* [Problem description]
Reproduce every line of the items below, including the requests, but multiply each coordinate in the answers by 2.6 and round to the nearest whole number, with halves rounded up. Leave out the pictures.

* [Listed records]
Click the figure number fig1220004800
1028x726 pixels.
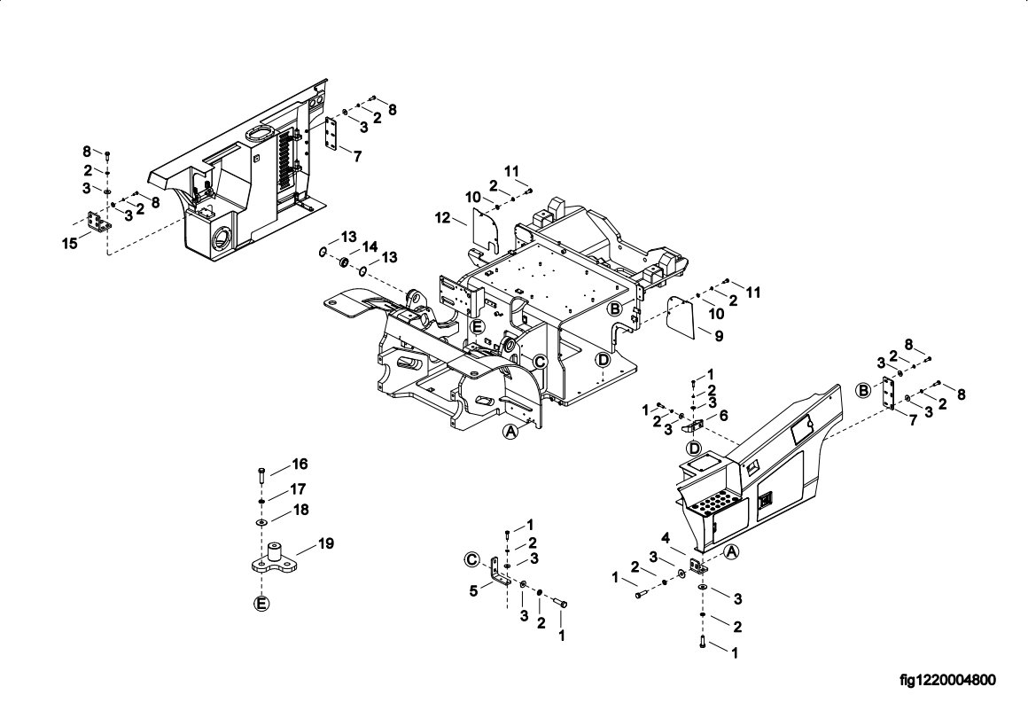947,680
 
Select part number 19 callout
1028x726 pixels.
326,543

* [The reply]
Click the figure number fig1220004800
1028x726 pixels.
2462,1768
 
Select part number 19 callout
1028x726 pixels.
848,1412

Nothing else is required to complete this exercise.